Segundo Cavarzan, “considerando o estoque da dívida do setor público no patamar de cerca de R$ 6 trilhões e que cerca de 64,5% desse estoque têm a Selic como indexador”, cada ponto percentual na taxa Selic significa um aumento de custo da dívida anual de cerca de R$ 38 bilhões. “Concretamente podemos dizer que em janeiro de 2021 com a Selic a 2% o Governo gastava em 12 meses cerca de R$ 316 bilhões com juros da dívida (4,25% do PIB) e que em abril de 2023 com a Selic a 13,75% o gasto em 12 meses com juros subiu para R$ 659 bilhões (6,47% do PIB)”.

O economista do Dieese destaca ainda que o Brasil apresenta há meses condições econômicas que permitem um processo de redução da Selic. “Temos um cenário com mercado de trabalho pouco aquecido, ainda há um grande contingente de desempregados, subutilizados, precarizados, com renda baixa, o que significa que não temos um cenário de excesso de consumo. O cenário na realidade é de uma população muito endividada que, justamente por conta dos juros elevados, gasta uma parcela cada vez maior de sua renda para pagar dívidas não sobrando recursos para consumir”.

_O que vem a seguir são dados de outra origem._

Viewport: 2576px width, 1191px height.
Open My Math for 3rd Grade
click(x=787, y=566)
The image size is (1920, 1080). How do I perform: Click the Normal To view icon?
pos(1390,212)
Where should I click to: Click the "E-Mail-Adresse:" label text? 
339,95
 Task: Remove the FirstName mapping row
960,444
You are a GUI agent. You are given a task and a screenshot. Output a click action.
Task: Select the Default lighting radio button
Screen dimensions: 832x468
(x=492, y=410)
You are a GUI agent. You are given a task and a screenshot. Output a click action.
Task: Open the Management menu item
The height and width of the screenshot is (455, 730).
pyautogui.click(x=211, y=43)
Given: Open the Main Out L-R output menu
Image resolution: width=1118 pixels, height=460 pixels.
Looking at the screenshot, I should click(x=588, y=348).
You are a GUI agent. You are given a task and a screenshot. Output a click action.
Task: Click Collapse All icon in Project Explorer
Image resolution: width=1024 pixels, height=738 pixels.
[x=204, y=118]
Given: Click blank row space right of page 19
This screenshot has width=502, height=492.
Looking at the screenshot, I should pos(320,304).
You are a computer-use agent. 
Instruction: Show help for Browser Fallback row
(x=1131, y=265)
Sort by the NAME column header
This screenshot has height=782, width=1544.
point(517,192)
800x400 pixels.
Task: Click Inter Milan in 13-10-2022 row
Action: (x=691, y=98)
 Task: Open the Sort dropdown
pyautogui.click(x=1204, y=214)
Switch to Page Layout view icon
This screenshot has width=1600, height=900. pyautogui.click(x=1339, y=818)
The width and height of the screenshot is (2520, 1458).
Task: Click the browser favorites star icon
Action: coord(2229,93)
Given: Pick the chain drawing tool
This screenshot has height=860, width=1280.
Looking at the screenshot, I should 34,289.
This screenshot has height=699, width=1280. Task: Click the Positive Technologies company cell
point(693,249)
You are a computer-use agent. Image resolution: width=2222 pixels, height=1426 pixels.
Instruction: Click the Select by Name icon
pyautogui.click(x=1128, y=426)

Cavarzan completa que, apesar do desempenho acima do esperado no primeiro trimestre do ano em função do agronegócio, a atividade econômica brasileira segue estagnada. “A inflação em si caminha firmemente para um processo de redução brusca com os principais fatores que levaram a elevação dos preços no ano passado (como choque na taxa de câmbio, guerra da Ucrania, política de preços da Petrobras e safras agrícolas ruins) sob controle. Sendo assim não existe razão econômica que justifique a manutenção dos atuais patamares de juros no país”, conclui.